[RECORDS FOR THIS TASK]
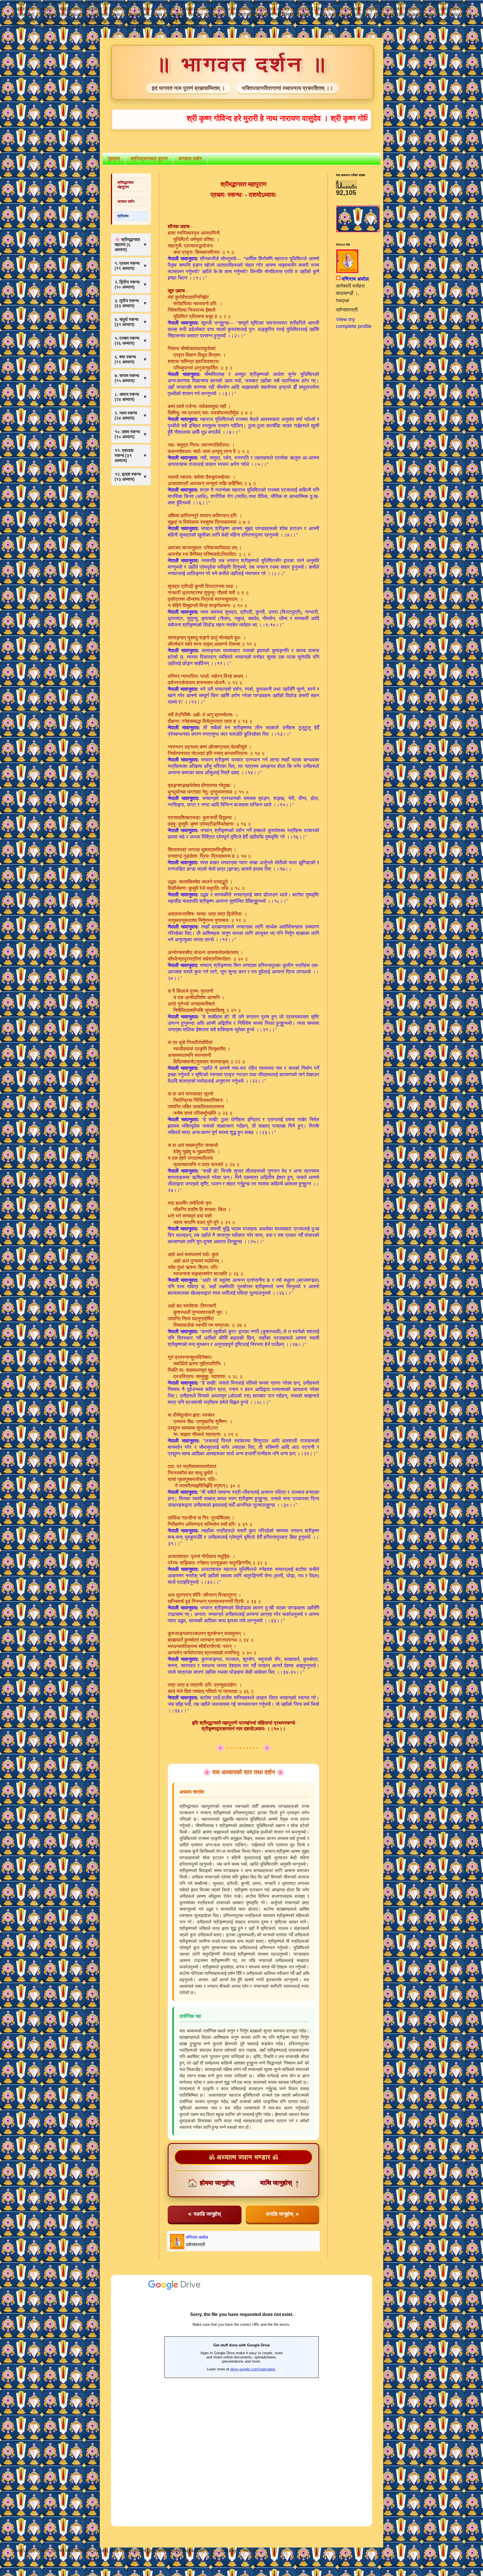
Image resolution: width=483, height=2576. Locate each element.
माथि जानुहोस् (280, 2183)
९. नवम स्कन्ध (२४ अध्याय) (131, 415)
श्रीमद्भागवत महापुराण (125, 184)
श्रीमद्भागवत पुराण (149, 158)
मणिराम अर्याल (355, 279)
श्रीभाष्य (123, 216)
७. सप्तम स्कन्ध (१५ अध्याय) (131, 378)
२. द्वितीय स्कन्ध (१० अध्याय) (131, 284)
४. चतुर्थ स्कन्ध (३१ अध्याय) (131, 322)
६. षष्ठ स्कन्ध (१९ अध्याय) (131, 359)
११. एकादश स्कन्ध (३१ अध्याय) (131, 455)
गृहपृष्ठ (114, 158)
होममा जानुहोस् (210, 2182)
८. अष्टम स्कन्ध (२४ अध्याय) (131, 397)
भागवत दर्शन (190, 158)
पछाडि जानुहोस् (204, 2213)
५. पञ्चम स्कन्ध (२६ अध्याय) (131, 341)
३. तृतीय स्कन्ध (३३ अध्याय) (131, 303)
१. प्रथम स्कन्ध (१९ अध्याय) (131, 266)
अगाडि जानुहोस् (282, 2213)
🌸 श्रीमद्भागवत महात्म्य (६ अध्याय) (131, 244)
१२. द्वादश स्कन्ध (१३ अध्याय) (131, 477)
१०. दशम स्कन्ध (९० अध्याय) (131, 434)
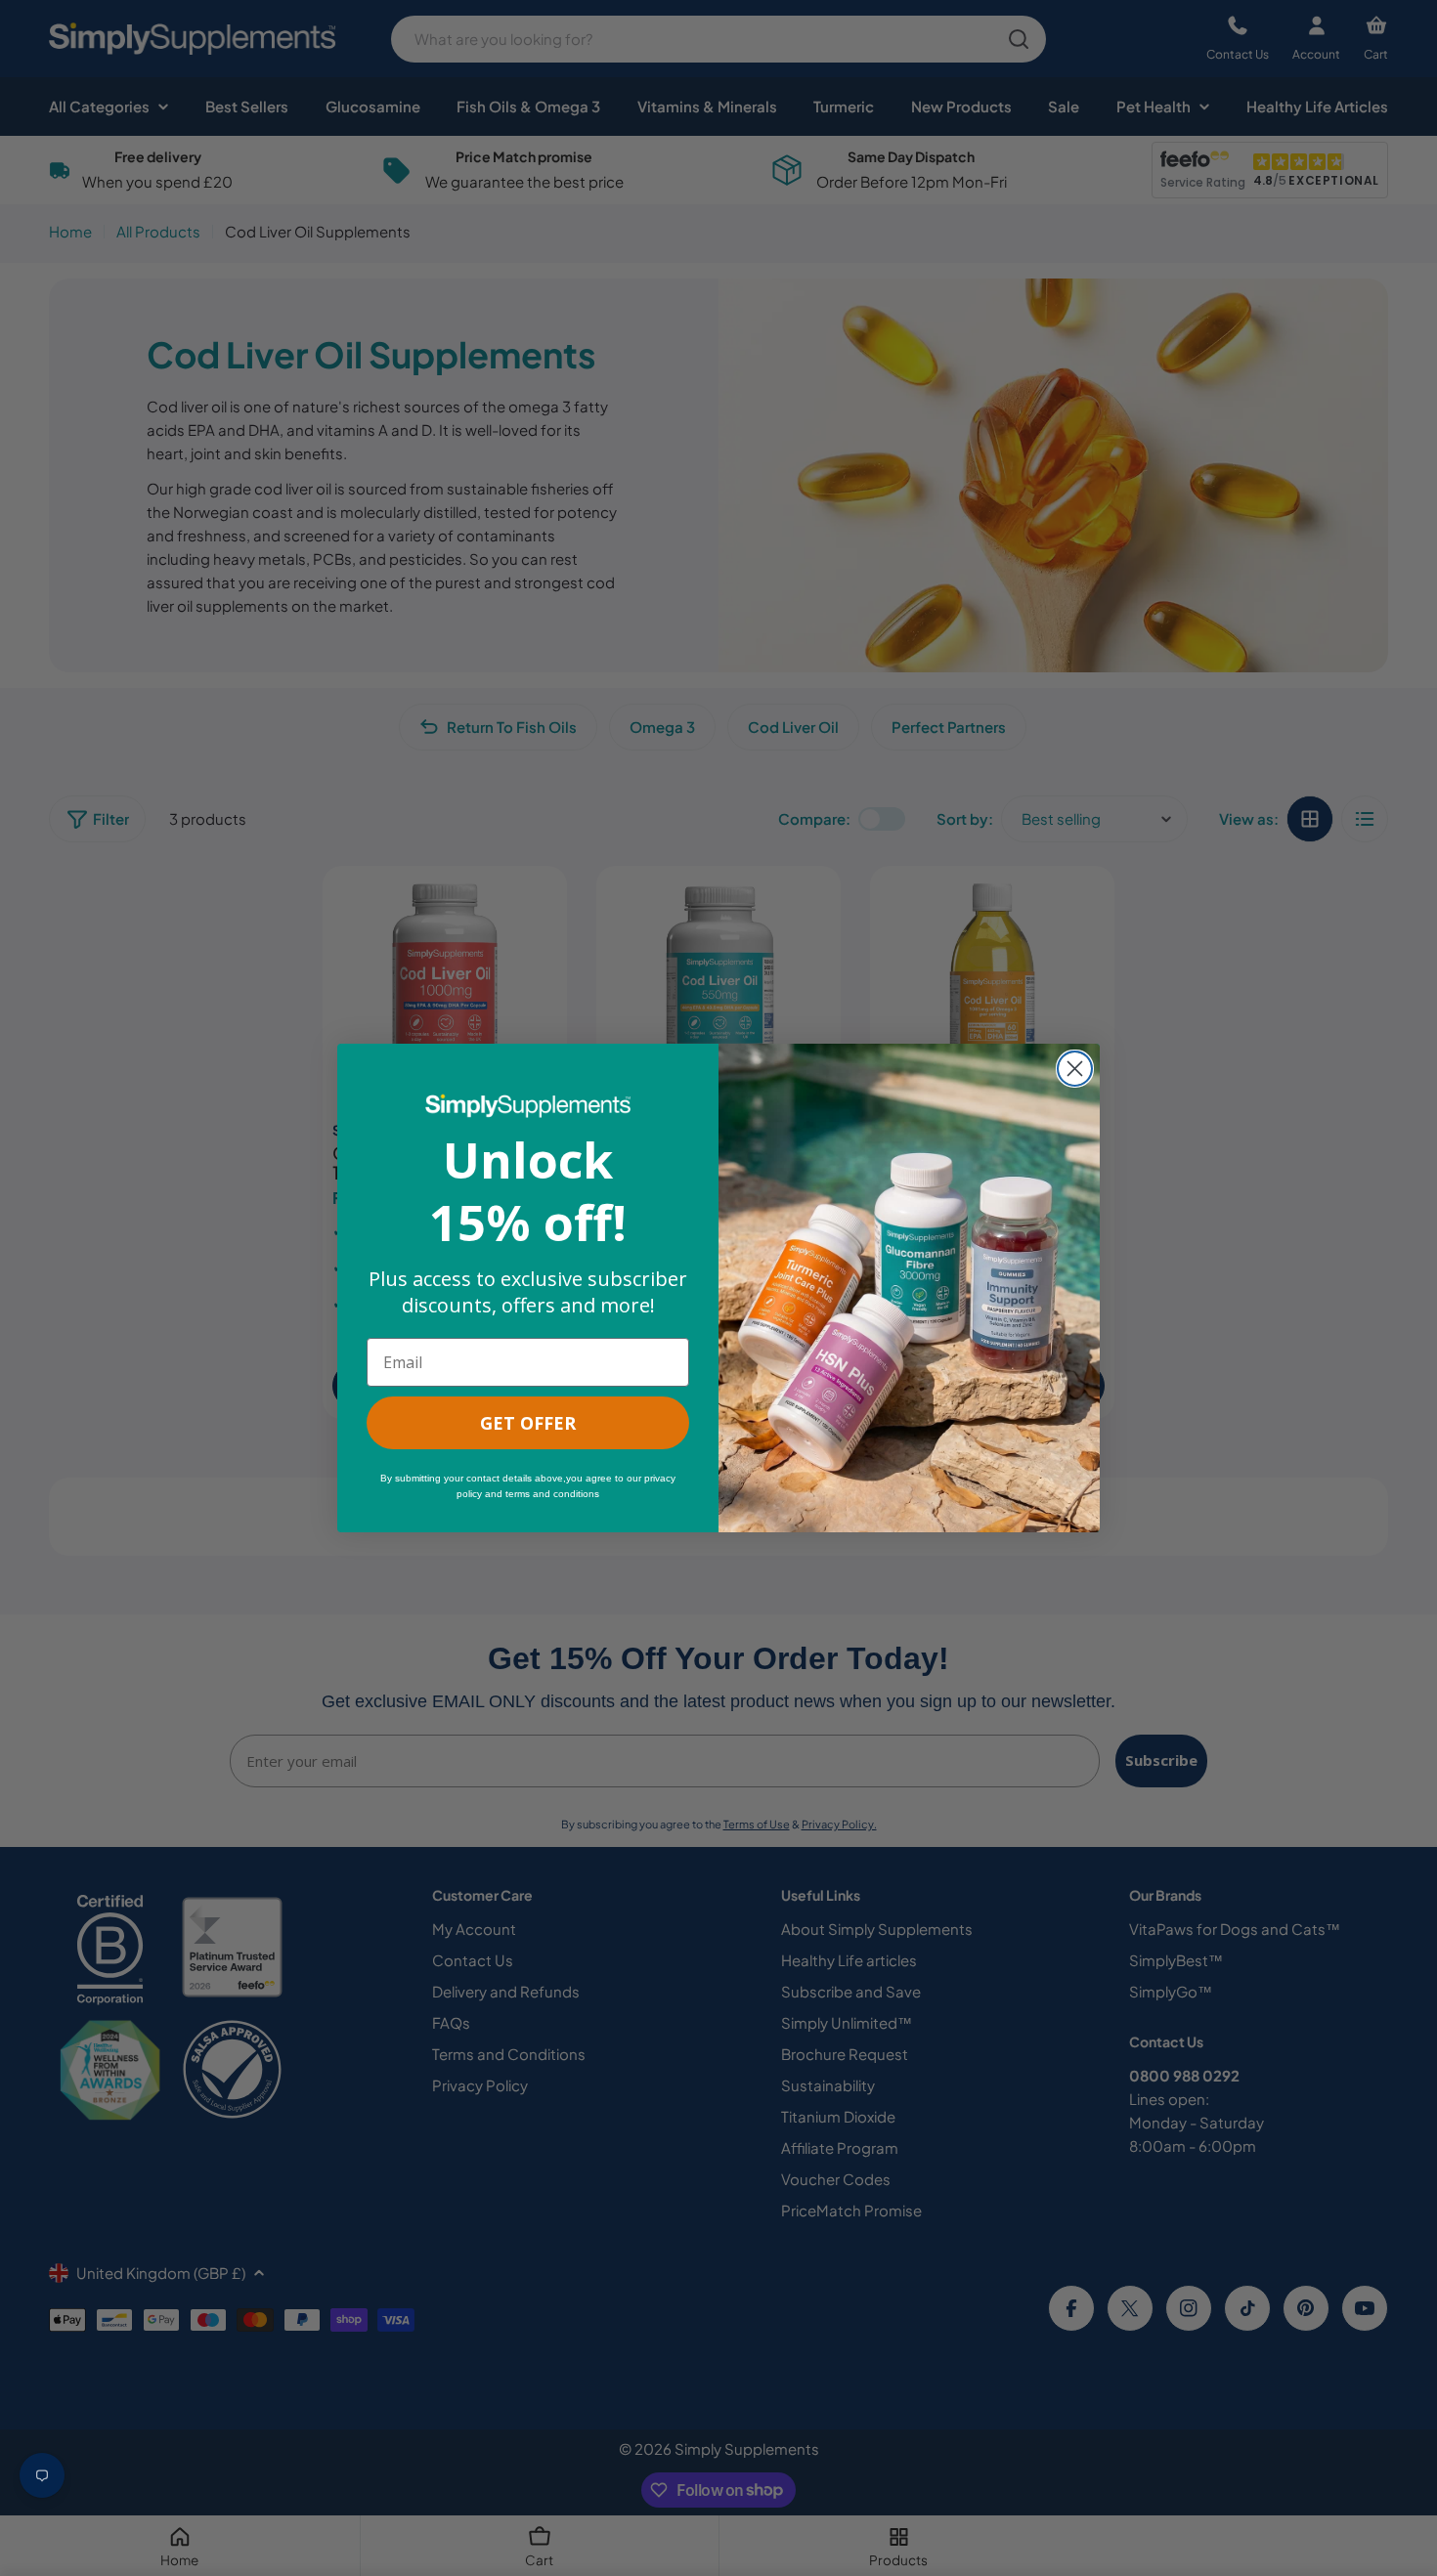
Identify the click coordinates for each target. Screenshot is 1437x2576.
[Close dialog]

[EXERCISE DETAILS] Omit the pictures; set down each record exactly.

[FINISHED TASK]
Image resolution: width=483, height=2576. Locate each element.
माथि जानुहोस् (280, 2183)
९. नवम स्कन्ध (२४ अध्याय) (131, 415)
श्रीमद्भागवत महापुराण (125, 184)
श्रीमद्भागवत पुराण (149, 158)
मणिराम अर्याल (355, 279)
श्रीभाष्य (123, 216)
७. सप्तम स्कन्ध (१५ अध्याय) (131, 378)
२. द्वितीय स्कन्ध (१० अध्याय) (131, 284)
४. चतुर्थ स्कन्ध (३१ अध्याय) (131, 322)
६. षष्ठ स्कन्ध (१९ अध्याय) (131, 359)
११. एकादश स्कन्ध (३१ अध्याय) (131, 455)
गृहपृष्ठ (114, 158)
होममा जानुहोस् (210, 2182)
८. अष्टम स्कन्ध (२४ अध्याय) (131, 397)
भागवत दर्शन (190, 158)
पछाडि जानुहोस् (204, 2213)
५. पञ्चम स्कन्ध (२६ अध्याय) (131, 341)
३. तृतीय स्कन्ध (३३ अध्याय) (131, 303)
१. प्रथम स्कन्ध (१९ अध्याय) (131, 266)
अगाडि जानुहोस् (282, 2213)
🌸 श्रीमद्भागवत महात्म्य (६ अध्याय) (131, 244)
१२. द्वादश स्कन्ध (१३ अध्याय) (131, 477)
१०. दशम स्कन्ध (९० अध्याय) (131, 434)
Identify the click coordinates for each target. Screenshot is 1437x2576.
[Close dialog]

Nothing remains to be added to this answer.